The preceding description is merely illustrative in nature and is in no way intended to limit the disclosure, its application, or uses. As used herein, the phrase at least one of A, B, and C should be construed to mean a logical (A or B or C), using a non-exclusive logical “or.” It should be understood that the various steps within a method may be executed in different order without altering the principles of the present disclosure. Disclosure of ranges includes disclosure of all ranges and subdivided ranges within the entire range.
The headings (such as “Background” and “Summary”) and sub-headings used herein are intended only for general organization of topics within the present disclosure, and are not intended to limit the disclosure of the technology or any aspect thereof. The recitation of multiple embodiments having stated features is not intended to exclude other embodiments having additional features, or other embodiments incorporating different combinations of the stated features.
As used herein, the terms “comprise” and “include” and their variants are intended to be non-limiting, such that recitation of items in succession or a list is not to the exclusion of other like items that may also be useful in the devices and methods of this technology.

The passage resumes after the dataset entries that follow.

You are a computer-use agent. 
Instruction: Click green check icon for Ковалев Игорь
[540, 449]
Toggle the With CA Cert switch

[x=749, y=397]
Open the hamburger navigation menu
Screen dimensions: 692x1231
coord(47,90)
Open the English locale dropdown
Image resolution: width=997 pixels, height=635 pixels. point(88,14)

Similarly, the terms “can” and “may” and their variants are intended to be non-limiting, such that recitation that an embodiment can or may comprise certain elements or features does not exclude other embodiments of the present technology that do not contain those elements or features.
The broad teachings of the present disclosure can be implemented in a variety of forms. Therefore, while this disclosure includes particular examples, the true scope of the disclosure should not be so limited since other modifications will become apparent to the skilled practitioner upon a study of the specification and the following claims. Reference herein to one aspect, or various aspects means that a particular feature, structure, or characteristic described in connection with an embodiment or particular system is included in at least one embodiment or aspect. The appearances of the phrase “in one aspect” (or variations thereof) are not necessarily referring to the same aspect or embodiment. It should be also understood that the various method steps discussed herein do not have to be carried out in the same order as depicted, and not each method step is required in each aspect or embodiment.
The foregoing description of the embodiments has been provided for purposes of illustration and description. It is not intended to be exhaustive or to limit the disclosure. Individual elements or features of a particular embodiment are generally not limited to that particular embodiment, but, where applicable, are interchangeable and can be used in a selected embodiment, even if not specifically shown or described. The same may also be varied in many ways. Such variations should not be regarded as a departure from the disclosure, and all such modifications are intended to be included within the scope of the disclosure.